Medium format strikes back with major megapixels.
Storage capacity and speed? Mamiya says that the ZD will capture up to 11 frames at 1.5 fps in the 21.5MP resolution mode when shooting either RAW or JPEGs. Not bad, considering the amount of data being processed and moved, but still well below the burst and capacities of the 16.6MP Canon EOS-1Ds Mark II (up to 24 highest-quality JPEGs at 4 fps).

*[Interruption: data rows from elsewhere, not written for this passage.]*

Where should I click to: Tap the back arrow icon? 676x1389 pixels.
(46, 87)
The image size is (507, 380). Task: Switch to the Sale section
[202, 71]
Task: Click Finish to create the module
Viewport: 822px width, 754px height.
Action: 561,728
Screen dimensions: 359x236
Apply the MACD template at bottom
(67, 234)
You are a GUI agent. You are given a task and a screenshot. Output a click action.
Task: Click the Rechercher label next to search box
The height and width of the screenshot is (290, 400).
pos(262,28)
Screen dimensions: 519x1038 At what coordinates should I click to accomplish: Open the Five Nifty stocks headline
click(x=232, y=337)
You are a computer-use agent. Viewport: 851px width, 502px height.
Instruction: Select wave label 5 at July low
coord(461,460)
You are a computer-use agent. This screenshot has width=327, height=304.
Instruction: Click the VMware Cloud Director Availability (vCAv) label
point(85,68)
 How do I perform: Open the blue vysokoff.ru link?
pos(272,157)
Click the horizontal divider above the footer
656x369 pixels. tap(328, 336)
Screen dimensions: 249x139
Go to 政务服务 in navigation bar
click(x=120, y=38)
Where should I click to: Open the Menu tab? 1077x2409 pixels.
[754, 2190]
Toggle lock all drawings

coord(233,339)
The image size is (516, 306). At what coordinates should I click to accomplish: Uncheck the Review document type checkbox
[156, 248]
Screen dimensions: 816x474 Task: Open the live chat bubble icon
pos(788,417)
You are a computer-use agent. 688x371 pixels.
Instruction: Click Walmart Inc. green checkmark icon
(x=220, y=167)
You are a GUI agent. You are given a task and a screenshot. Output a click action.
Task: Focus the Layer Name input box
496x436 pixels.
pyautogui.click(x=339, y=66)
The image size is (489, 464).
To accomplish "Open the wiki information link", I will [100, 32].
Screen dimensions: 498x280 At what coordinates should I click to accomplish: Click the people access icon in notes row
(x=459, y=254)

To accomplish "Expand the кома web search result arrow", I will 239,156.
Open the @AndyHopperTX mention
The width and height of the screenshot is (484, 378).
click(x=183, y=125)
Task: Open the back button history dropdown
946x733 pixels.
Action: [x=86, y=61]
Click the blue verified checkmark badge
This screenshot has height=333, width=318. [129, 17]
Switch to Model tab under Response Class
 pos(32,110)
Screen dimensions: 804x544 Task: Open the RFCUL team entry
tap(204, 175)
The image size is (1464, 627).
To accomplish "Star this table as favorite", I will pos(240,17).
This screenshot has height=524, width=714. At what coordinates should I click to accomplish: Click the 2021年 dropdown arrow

The ZD has both high-speed FireWire and video-out ports. Video-out works only in playback or when adjusting menu controls, and can be set to NTSC or PAL standards. With Mamiya's Digital Photo Studio software, many of the ZD's exposure, metering, and image-quality controls can be set remotely from a computer attached via the FireWire cable-and you can fire the camera as well. This software, which comes with the camera, also lets you process RAW files and has some limited, but useful, image-editing features.
The view from inside
Internally, the ZD's electronically controlled, vertical-travel, metal focal-plane shutter is similar to the 645AFd's. In aperture-priority AE mode, the shutter is set from 30 to 1/4000 sec in 1¼8-step increments, while in manual you can vary the shutter speed in 1¼2 steps. Flash sync is up to 1/125 sec. Metering and exposure systems are also quite similar to those found on the 645AFd, as is the ZD's eye-level prism viewfinder. While the ZD's viewfinder has a similar spotmetering circle in the center and AF frame, Mamiya claims the viewfinder has a 0.75X magnification and shows 98 percent of the captured area, a noticeable
improvement over the 645AFd. We loved the size and clarity of the viewfinder, which wasn't cluttered with too many AF-zone markers or cropping lines, as on many other DSLRs. And some photographers will appreciate the ability to swap out the matte focusing screen for an optional checker-pattern screen. On the other hand, we found the data display a bit cluttered (see photo, previous page), and we also didn't like the viewfinder's poor eye-relief, which caused a slight vignetting when our eyes were a normal distance from the finder.
Kudos to Mamiya for the ZD's improved TTL Phase Difference Detection autofocus system, which now includes a central cross-type sensor in addition to two vertical sensors. Its higher sensitivity to both vertical and horizontal details will be appreciated, as will its powerful IR focus-assist beam. This system doesn't feature motion tracking or selectable AF zones, as do most 35mm DSLRs, so don't expect to see it at many sporting events.
Mamiya expects that most pros will be interested in this camera for its potentially ultrahigh image quality-not for its AF speed and burst performance. On that front, it packs a great deal of promise. According to Mamiya and the CCD's manufacturer, Dalsa, the ZD sensor provides the highest image quality available in an integrated SLR. The ZD also uses a new Dalsa ASIC (Application-Specific Integrated Circuit) to help speed image processing and storage. How good is the image quality? We'll find out for sure when we test a production version of this camera, but the specs for this sensor are impressive.
The camera also features a unique slot on its bottom that lets you remove the built-in IR cutoff filter in front of the CCD and replace it with an optional low-pass filter (price not available). The advantage? This system lets you choose between ultrahigh resolution (no low-pass filter) or slightly softer, more pleasing details (filter in place). And being able to remove the IR cutoff filter might make it a whole lot easier to shoot high-quality IR photos, as well as
remove any dust that would normally land on the CCD.
The ZD also packs a noise-reduction control and 31 custom functions (see photo, below left). The custom functions and extensive menu controls, in general, are very easy to read and set, and include color-space settings for Adobe RGB or sRGB, mirror lockup time for long exposures, highlight and exposure warnings in playback, and first- and second-curtain sync for flash shots. You also can customize the settings for use by three different photographers, a nice touch.
Nikon and Canon fodder?
Will the ZD steal the thunder from lower- megapixel models, such as Canon's 16.6MP EOS-1Ds Mark II or Nikon's 12.4MP D2x? That's doubtful, considering the lower price of these cameras, their superior AF, exposure and metering systems, their wider and faster burst modes, and more extensive accessories (including lenses and flash units). It's also likely that the smaller battery on the ZD will deliver only a fraction of the images that those CMOS-based SLRs can capture. But pros who already own a Mamiya 645 AF, in addition to several expensive Mamiya AF lenses, should be drawn like a magnet to this camera. (Current 645AFd owners, on the other hand, will probably opt for the 22MP Mamiya ZD back, which has the same sensor and image-processing capability, but at a lower price.) The Mamiya ZD will primarily attract those special photographers who value image quality above all else, and can't wait to show off this megapixel champion.